Sites of action for future therapy: an adenosine-dependent mechanism by which aspirin retains its antiinflammatory activity in cyclooxygenase-2 and NFκB knockout mice

Abstract

The antiinflammatory action of aspirin is generally attributed to inhibition of cyclooxygenases 1 and 2, but additional mechanisms are at work. These include inhibition of NFκB translocation to the nucleus and the capacity of aspirin to promote accumulation of adenosine, a potent antiinflammatory autocoid. We tested these hypotheses in the murine air pouch model of acute inflammation in wild type mice and in cyclooxygenase 2 or NFκB knockouts. The antiinflammatory effects of aspirin, sodium salicylate and indomethacin did not correlate with inhibition of cyclooxygenase in either group. Indeed, aspirin retained its antiinflammatory properties even in COX-2 knockouts.
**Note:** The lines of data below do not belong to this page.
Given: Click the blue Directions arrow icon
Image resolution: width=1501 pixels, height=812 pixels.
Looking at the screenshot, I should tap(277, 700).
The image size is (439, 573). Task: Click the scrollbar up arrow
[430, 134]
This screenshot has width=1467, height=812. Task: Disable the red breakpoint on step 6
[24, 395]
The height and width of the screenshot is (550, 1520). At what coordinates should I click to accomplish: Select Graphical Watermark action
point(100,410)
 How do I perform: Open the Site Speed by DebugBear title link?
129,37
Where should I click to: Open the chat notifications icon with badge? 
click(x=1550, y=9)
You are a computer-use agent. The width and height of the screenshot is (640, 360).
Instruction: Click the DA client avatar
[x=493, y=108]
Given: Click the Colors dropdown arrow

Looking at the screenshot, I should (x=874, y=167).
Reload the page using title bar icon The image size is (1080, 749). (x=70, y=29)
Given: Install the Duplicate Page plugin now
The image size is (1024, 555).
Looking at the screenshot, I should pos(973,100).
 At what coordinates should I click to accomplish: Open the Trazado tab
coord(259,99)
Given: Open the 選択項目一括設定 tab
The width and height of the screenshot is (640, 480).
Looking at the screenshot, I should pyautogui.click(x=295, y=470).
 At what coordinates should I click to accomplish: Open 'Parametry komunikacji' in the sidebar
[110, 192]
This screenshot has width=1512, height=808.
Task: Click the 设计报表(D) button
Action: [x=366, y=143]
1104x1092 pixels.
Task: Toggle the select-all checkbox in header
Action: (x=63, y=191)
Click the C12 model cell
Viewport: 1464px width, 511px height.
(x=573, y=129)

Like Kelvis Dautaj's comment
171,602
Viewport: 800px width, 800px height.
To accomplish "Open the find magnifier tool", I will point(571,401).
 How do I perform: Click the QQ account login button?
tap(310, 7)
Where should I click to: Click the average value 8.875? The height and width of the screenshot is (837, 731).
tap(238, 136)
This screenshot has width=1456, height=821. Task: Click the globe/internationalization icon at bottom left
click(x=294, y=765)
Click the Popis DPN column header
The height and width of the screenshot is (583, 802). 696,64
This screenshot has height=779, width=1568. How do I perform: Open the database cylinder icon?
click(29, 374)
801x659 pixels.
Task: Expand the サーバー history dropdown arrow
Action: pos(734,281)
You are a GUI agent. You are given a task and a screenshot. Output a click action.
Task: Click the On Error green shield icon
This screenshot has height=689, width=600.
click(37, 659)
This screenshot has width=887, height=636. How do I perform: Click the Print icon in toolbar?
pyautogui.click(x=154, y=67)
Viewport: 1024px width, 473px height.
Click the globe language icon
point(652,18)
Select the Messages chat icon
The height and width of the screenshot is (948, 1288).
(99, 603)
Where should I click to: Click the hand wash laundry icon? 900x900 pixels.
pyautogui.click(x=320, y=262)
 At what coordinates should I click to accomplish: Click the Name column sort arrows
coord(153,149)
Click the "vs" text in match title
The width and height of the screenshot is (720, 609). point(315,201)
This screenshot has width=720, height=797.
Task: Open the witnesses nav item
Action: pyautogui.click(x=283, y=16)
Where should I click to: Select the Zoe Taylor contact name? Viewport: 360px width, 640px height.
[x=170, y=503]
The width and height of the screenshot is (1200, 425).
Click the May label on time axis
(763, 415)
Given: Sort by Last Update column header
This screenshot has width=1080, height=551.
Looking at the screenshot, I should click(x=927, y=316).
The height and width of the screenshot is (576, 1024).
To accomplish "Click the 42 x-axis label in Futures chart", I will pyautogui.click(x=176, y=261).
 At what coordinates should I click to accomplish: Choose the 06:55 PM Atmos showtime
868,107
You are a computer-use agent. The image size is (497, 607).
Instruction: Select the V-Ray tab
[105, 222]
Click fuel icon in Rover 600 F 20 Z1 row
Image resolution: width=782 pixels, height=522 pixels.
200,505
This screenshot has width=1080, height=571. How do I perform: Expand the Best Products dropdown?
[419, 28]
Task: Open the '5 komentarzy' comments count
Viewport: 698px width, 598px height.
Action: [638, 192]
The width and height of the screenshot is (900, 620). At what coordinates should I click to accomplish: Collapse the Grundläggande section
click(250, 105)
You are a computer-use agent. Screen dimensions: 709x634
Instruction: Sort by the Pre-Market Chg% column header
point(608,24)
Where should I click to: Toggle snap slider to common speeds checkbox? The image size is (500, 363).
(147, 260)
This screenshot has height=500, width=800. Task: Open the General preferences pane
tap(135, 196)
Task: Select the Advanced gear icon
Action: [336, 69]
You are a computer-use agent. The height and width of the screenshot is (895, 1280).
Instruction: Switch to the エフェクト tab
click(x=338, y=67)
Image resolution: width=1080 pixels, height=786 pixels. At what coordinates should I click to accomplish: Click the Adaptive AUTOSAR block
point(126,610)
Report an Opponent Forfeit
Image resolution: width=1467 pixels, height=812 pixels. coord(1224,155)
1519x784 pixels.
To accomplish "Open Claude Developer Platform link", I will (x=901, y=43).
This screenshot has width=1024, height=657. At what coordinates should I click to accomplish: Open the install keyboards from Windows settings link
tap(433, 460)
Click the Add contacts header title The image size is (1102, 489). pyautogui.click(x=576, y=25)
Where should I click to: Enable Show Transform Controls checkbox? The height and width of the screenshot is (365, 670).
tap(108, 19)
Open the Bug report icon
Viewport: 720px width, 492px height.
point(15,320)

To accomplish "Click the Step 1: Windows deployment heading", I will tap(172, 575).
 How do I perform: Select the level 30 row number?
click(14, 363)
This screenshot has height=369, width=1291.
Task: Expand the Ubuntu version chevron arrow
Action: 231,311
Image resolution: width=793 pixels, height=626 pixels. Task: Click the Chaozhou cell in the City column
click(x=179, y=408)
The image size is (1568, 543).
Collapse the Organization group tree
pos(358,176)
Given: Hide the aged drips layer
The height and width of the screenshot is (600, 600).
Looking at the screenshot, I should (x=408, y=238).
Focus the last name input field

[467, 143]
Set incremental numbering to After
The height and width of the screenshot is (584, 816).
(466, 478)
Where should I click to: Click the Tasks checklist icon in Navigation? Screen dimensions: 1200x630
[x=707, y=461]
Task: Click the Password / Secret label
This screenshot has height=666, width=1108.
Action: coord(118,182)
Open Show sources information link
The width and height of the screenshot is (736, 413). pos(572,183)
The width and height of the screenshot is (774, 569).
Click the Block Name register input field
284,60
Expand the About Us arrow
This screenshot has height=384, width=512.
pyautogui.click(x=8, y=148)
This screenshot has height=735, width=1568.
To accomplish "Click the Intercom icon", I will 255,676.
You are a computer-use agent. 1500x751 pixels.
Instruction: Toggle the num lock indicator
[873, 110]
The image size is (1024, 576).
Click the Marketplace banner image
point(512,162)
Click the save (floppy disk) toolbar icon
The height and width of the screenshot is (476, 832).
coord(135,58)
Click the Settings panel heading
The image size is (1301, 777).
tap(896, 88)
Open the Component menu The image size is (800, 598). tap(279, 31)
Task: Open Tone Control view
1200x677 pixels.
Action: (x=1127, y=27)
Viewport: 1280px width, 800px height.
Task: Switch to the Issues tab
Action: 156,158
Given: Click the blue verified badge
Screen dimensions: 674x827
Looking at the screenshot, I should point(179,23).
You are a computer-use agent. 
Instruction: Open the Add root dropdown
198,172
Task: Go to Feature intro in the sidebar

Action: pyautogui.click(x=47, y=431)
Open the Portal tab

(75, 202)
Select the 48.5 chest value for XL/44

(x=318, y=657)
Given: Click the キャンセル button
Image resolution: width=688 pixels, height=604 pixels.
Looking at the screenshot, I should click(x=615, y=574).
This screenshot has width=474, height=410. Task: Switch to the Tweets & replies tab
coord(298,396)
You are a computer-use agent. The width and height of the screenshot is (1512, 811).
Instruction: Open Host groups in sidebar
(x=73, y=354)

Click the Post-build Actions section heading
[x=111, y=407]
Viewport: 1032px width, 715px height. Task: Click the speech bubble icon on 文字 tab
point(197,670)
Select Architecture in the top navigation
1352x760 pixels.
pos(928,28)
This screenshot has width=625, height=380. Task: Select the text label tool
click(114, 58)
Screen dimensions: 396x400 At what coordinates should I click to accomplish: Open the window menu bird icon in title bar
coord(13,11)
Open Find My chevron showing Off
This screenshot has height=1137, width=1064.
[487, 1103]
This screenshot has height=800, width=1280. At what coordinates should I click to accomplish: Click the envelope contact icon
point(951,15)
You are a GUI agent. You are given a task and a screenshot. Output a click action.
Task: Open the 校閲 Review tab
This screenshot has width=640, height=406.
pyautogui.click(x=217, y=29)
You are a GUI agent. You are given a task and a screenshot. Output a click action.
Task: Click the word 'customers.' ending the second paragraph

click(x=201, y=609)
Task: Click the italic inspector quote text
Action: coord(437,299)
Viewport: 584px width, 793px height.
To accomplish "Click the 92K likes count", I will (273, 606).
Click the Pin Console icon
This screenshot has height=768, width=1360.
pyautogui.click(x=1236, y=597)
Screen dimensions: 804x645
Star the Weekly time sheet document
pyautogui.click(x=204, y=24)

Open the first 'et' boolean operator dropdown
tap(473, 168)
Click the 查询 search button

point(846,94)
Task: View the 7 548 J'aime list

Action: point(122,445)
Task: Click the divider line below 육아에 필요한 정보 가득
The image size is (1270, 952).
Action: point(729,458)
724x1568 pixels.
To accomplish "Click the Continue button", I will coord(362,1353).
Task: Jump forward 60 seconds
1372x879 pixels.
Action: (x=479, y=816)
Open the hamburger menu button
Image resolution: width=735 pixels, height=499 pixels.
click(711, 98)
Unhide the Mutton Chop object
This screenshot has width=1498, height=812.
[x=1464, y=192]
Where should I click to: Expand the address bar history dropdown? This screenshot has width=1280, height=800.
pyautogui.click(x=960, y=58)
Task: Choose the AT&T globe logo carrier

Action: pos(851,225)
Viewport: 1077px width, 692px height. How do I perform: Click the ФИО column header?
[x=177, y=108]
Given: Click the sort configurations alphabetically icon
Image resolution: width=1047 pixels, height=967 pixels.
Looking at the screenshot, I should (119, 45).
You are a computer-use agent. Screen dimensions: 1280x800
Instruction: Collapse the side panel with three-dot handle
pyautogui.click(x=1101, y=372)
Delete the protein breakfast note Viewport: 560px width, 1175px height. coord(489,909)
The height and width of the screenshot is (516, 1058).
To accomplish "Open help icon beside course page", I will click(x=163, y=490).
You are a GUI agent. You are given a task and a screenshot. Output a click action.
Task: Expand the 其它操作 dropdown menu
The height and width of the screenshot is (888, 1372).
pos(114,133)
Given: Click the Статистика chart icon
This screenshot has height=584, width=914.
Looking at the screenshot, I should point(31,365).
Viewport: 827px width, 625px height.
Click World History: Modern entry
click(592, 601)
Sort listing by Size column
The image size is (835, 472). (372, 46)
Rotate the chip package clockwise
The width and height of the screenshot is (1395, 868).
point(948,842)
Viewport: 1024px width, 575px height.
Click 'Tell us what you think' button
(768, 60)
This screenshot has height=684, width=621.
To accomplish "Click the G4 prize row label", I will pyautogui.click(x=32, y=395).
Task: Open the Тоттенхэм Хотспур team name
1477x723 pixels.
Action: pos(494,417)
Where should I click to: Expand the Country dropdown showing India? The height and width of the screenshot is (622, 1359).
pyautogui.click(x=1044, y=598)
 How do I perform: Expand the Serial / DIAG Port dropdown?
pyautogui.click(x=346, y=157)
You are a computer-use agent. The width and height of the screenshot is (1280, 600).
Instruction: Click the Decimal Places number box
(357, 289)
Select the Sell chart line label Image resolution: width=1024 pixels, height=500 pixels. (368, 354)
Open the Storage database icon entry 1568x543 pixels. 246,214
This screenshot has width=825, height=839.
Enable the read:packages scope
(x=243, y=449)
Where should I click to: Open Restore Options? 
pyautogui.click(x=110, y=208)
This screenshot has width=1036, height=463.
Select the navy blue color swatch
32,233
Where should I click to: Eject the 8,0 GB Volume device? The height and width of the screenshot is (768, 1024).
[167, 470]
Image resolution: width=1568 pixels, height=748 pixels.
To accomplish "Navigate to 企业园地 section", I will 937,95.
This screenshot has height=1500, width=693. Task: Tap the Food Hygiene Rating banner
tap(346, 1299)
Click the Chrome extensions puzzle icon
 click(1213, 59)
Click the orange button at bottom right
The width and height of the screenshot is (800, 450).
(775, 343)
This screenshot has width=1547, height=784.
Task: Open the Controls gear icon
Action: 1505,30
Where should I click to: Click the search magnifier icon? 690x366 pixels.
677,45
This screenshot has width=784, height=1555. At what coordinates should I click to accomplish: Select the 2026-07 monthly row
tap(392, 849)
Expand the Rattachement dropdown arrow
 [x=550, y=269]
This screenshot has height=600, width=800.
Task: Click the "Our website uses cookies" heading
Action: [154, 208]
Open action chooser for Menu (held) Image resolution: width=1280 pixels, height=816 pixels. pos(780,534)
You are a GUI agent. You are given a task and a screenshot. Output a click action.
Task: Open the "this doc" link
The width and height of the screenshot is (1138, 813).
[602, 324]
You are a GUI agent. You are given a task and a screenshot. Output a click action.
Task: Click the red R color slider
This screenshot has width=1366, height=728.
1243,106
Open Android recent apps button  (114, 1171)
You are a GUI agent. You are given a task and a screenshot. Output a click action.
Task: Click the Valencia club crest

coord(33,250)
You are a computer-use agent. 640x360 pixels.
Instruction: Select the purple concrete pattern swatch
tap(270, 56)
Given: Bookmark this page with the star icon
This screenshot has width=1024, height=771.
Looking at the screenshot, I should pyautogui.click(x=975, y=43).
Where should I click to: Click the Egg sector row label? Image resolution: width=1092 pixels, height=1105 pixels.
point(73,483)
Similarly, aspirin was no less antiinflammatory in mice rendered deficient for NFκB (p105) than in wild type controls. In contrast, dexamethasone lost its antiinflammatory capacity in NFκB knockouts. Aspirin and sodium salicylate dramatically increased concentrations of adenosine in exudates, a property shared with methotrexate and sulfasalazine. Removal of adenosine by adenosine deaminase or specific antagonism of adenosine at A₂receptors completely reversed the antiinflammatory effects of aspirin and sodium salicylate, but not those of dexamethasone. This adenosine-dependent, antiinflammatory effect of aspirin points to another target of drug development.